Hey guys I'm having trouble with some bison code... After compiling this chunk of code, i get 58 shift/reduce and 40 reduce/reduce conflicts... Any tips on how to constrain them, or point me to a good guide on how to do it? Thanks in advance!! (Everything that starts with T_, like T_get are tokens defined above this code)
start:T_get G
|T_head G
|T_post G
;
G:url canon
;
url: T_http T_dslash T_host T_abs_path
;
canon:GH canon|RH canon|EH canon|MB
;
GH:T_con T_akt T_seq GH|T_date T_akt D GH|T_trans T GH|
;
D:T_day T_slash T_month T_slash T_year T_hour T_akt T_min
;
T:T_chunked |T_gzip |T_deflate
;
RH:T_acc T_akt T_seq RH|T_ref T_akt T_seq RH|T_user T_akt T_seq RH|
;
EH:T_content T_akt T_seq EH|T_exp T_akt T_seq EH|
;
MB:T_seq|
;
%%
int main(){
yyparse();
}
Even if you dont have time to study the logic in the code, i would appreciate a general help in these conflicts,like how they are generated etc
Use bison's -v
option to get a verbose output giving all the states and conflicts in the generated parser. If you do that you'll see a state something like:
state 7
4 G: url . canon
T_acc shift, and go to state 12
:
T_trans shift, and go to state 19
T_user shift, and go to state 20
$end reduce using rule 13 (GH)
$end [reduce using rule 21 (RH)]
$end [reduce using rule 24 (EH)]
$end [reduce using rule 26 (MB)]
T_acc [reduce using rule 13 (GH)]
:
This is telling you that when the parser has seen a url
and is looking to recognize a canon
, it can't tell what to do -- should it recognize a empty GH
, RH
, EH
, or MB
, or should it shift a token to recognize a non-empty one of those?

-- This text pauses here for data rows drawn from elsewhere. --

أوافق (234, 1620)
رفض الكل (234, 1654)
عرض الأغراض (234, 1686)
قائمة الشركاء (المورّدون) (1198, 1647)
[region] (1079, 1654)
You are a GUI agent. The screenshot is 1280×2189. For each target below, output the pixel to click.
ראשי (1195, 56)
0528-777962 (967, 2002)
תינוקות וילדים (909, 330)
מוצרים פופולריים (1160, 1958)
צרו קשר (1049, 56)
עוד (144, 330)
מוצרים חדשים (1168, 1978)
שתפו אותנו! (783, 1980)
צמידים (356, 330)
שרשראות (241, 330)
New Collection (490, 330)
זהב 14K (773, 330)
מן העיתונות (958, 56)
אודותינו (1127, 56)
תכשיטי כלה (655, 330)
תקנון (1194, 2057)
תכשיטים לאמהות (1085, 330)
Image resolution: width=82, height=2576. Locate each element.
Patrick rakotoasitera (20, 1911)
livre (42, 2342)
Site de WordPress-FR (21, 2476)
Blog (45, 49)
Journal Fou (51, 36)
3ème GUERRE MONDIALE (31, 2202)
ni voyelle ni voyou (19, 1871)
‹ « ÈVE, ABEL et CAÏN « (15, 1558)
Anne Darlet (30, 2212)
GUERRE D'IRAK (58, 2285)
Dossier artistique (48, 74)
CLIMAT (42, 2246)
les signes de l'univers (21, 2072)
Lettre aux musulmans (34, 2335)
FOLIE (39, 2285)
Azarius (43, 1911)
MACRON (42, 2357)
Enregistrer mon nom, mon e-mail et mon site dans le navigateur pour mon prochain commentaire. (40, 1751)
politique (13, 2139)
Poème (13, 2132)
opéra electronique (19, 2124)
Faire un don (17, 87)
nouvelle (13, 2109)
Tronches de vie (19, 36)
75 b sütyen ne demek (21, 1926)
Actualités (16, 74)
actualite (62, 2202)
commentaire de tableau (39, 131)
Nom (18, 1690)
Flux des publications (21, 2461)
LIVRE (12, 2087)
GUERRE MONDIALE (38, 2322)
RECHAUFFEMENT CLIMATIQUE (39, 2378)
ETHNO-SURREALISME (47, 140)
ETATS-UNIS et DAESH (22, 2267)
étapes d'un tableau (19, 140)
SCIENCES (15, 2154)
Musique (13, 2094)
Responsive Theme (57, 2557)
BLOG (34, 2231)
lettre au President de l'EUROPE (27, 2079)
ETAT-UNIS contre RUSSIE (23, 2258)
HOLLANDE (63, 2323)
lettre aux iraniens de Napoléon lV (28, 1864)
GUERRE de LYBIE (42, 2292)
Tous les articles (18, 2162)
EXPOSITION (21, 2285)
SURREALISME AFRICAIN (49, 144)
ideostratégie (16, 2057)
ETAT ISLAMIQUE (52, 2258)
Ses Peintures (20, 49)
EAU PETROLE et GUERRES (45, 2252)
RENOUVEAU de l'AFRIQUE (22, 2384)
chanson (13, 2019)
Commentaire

These conflicts all come from the basic ambiguity in your grammar -- you have a canon
rule that consists of 0 or more repeats of GH
, RH
, and/or EH
, and each of those rules consist of 0 or more repeats of something. So it has no way of telling how many empty things to insert into the parse tree (as they consume no input, an arbitrary number can be added), and it has no idea whether to group similar things into a single GH
(or RH
or EH
) or into multiple distinct ones.
So to fix this, you need to decide what you want. Most probably, you don't care about the grouping of GH
/RH
/EH
structures, nor do you care about empty ones, so you should just get rid of the recursion for those rules:
GH:T_con T_akt T_seq|T_date T_akt D|T_trans T;
RH:T_acc T_akt T_seq|T_ref T_akt T_seq|T_user T_akt T_seq;
EH:T_content T_akt T_seq|T_exp T_akt T_seq;
Now each of those rules will match one construct, and if you have multiple, they'll be grouped together by the canon
rule. This fixes all the conflicts you have, but still leaves a potential problem -- your canon
rule is right recursive, so will suck the entire input onto the stack before reducing any rules (since for right-recursion, it reduces right-to-left). You probably want to make the rule left recursive instead -- the general rule in bison is to always use left recursion and not right recursion, unless you need right recursion for some reason. This gives you a grammar:
start : T_get G | T_head G | T_post G ;
G : url canon MB ;
url : T_http T_dslash T_host T_abs_path ;
canon : canon GH | canon RH | canon EH | ;
GH : T_con T_akt T_seq | T_date T_akt D | T_trans T ;
D : T_day T_slash T_month T_slash T_year T_hour T_akt T_min ;
T : T_chunked | T_gzip | T_deflate ;
RH : T_acc T_akt T_seq | T_ref T_akt T_seq | T_user T_akt T_seq ;
EH : T_content T_akt T_seq | T_exp T_akt T_seq ;
MB : T_seq | ;